Monday, August 19, 2013

The New York Times



July 15, 2013

Jack Handey Is the Envy of Every Comedy Writer in America

When Jack Handey sold his first jokes to Steve Allen in 1977, Allen sent him a letter offering him $100 and telling him his name sounded like a product, not a person. “Say homemakers, take a look at the new Jack Handey,” Allen wrote. “Just the thing for slicing, dicing, mopping, slopping, stamping, primping. . . . ”
The longtime “Simpsons” writer Ian Maxtone-Graham, who worked with Handey at “Saturday Night Live,” recalled that everyone he told about Handey asked if that was a fake name. “I wonder why that is,” Maxtone-Graham said. “I guess because it sounds like, if your car breaks down, you should have a Jack Handey.”
“I hope your article can clear up all the confusion,” Senator Al Franken told me when I contacted him. “Jack Handey is a real person, and he wrote all the ‘Deep Thoughts.’ Not me.”
Jack Handey is a solidly built man of 64 with a swoop of graying hair; when he smiles, his teeth are blindingly white. We were sitting around the island in Handey’s Santa Fe kitchen as his wife, Marta, made huevos rancheros for breakfast. Jack and Marta have been together for 36 years. I asked if he helped out around the kitchen, and he said, “I can cook Cheerios.”
“You can cook a hard-boiled egg!” Marta said brightly.
“I’m getting pretty good at that,” he agreed.
Handey is best known as the writer and performer of “Deep Thoughts,” a series of quasi-philosophical cracked aphorisms that ran on “Saturday Night Live” from 1991 to 1998. The license plate on Handey’s car is DPTHOTS; on the wall of the garage is mounted the plate he purchased initially but never used: DEEPTHT. That’s because the day Handey was screwing it on, Marta’s brother asked, “Why does your license plate say ‘Deep Throat’?”

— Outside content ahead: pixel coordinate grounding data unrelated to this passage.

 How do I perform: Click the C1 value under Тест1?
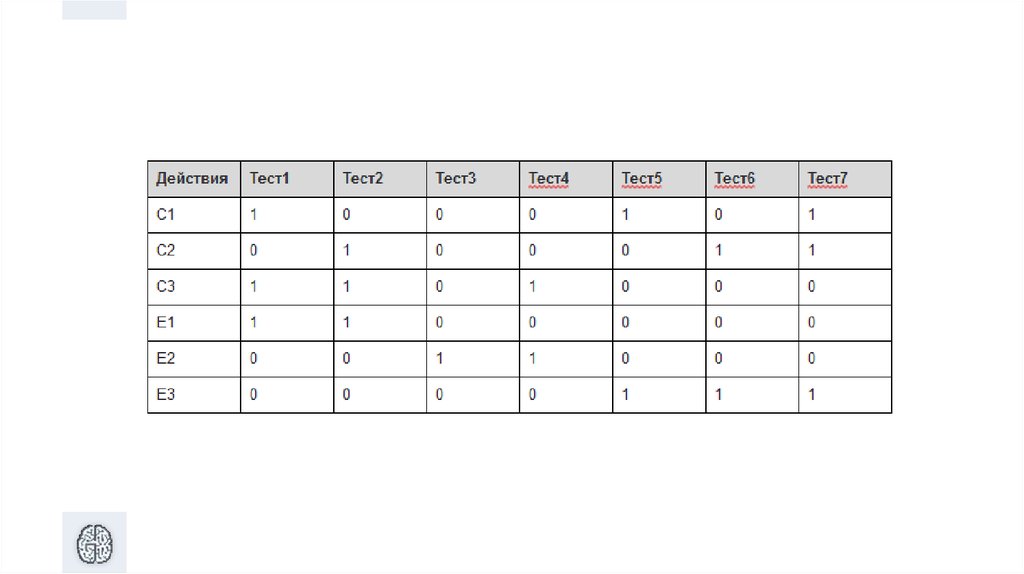pyautogui.click(x=254, y=215)
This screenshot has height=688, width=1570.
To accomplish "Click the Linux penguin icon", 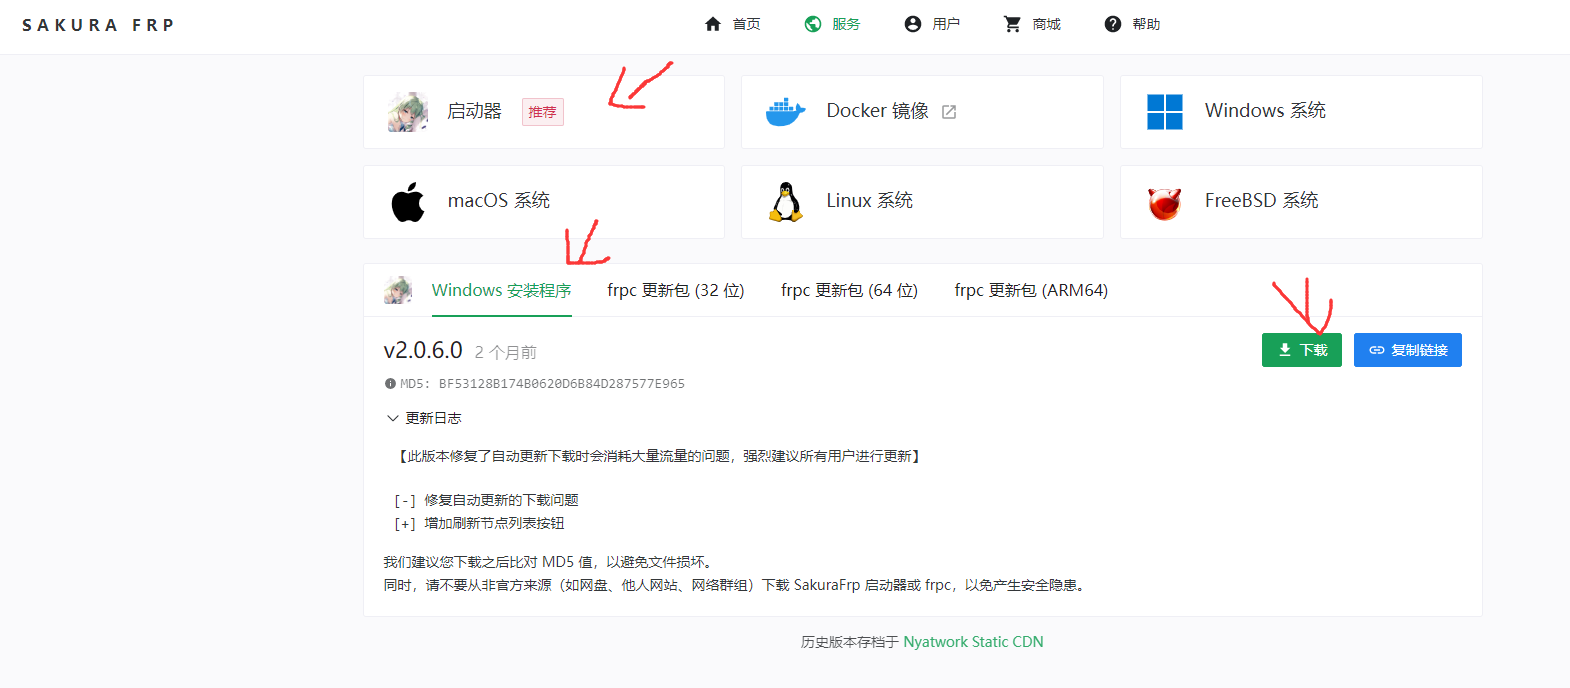I will pos(786,202).
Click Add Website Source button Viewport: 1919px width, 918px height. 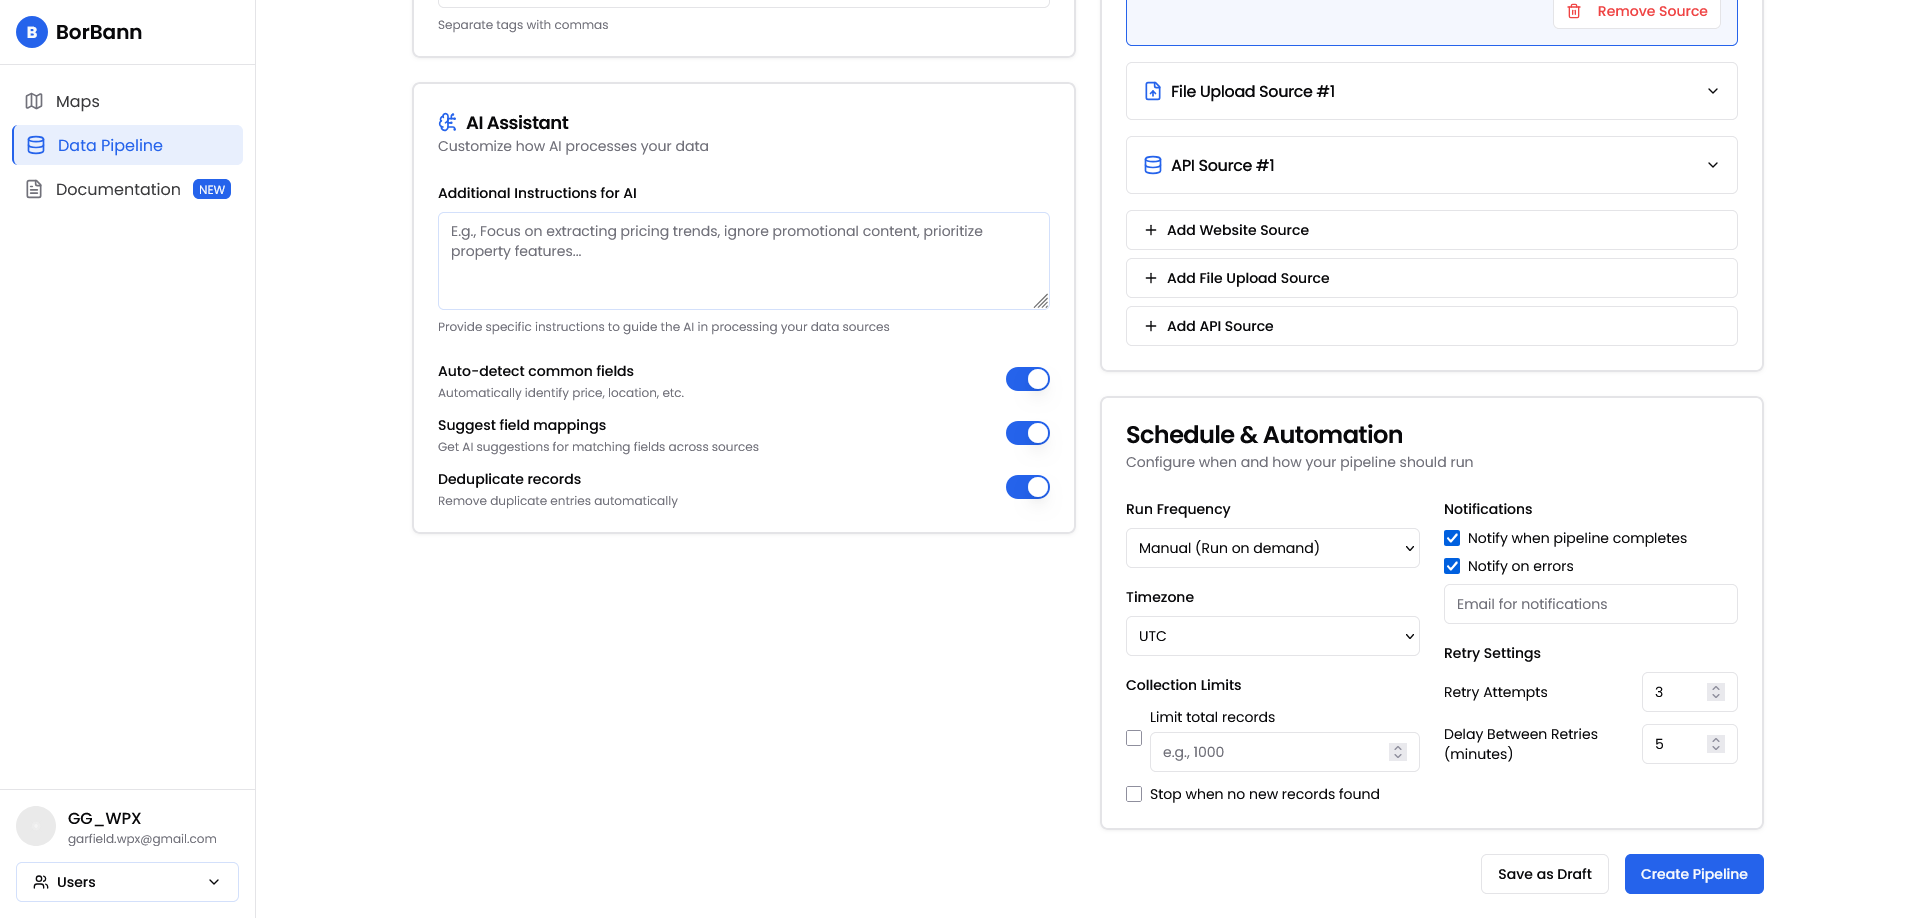point(1430,230)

The four “Deep Thoughts” books hogged bookstore checkout counters for much of the 1990s and sold, in total, about a million copies. Now he has written a novel, his first, titled “The Stench of Honolulu,” available this month. The narrator is a narcissistic borderline sociopath, and the novel’s fictional Honolulu is a smelly hellhole full of ooga-booga natives right out of a 1930s cartoon. Handey is familiar with the real Hawaii; he recounted a memorable trip the couple took to Kauai, in which a beautiful day of snorkeling ended at nightfall with hundreds of cockroaches emerging from every corner of their rental house and swarming over everything they owned. (Handey joked about being nervous that, once the book comes out, he won’t ever be allowed to go back.) The novel also functions as a kind of thought exercise. The exercise is: What if the “Deep Thoughts” guy was a character in a book?

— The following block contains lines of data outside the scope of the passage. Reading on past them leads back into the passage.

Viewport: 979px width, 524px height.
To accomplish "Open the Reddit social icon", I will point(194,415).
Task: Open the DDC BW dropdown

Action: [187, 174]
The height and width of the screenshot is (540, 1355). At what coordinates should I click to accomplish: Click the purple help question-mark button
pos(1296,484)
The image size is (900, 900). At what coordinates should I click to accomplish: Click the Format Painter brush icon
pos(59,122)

Maria Semple, a writer for “S.N.L.” and “Arrested Development” and the author of the novel “Where’d You Go, Bernadette,” spent a long time on the phone with me trying to explain what it is about Handey’s comedy that makes him different from almost anyone else writing comedy today. “In the rewrite room,” she finally said, “we used to say, ‘It smells like a joke.’ That’s the scourge of comedy these days. It smells like a joke, but there’s no actual joke there. I’m not the comedy police, but you watch a movie, and everyone’s laughing, and then you shake it out and you realize, ‘There’s no joke there!’ ” But in Handey’s novel, she said, “I don’t think four lines go by without a killer joke. These are real jokes, man. They don’t just smell like jokes.”

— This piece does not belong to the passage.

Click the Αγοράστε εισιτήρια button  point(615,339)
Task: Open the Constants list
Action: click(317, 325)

This idea — the notion of real jokes and the existence of pure comedy — came up again and again when I asked other writers about Handey. It seemed as if to them Handey is not just writing jokes but trying to achieve some kind of Platonic ideal of the joke form. “There is purity to his comedy,” Semple said. “His references are all grandmas and Martians and cowboys. It’s so completely free from topical references and pop culture that I feel like everyone who’s gonna make a Honey Boo Boo joke should do some penance and read Jack Handey.”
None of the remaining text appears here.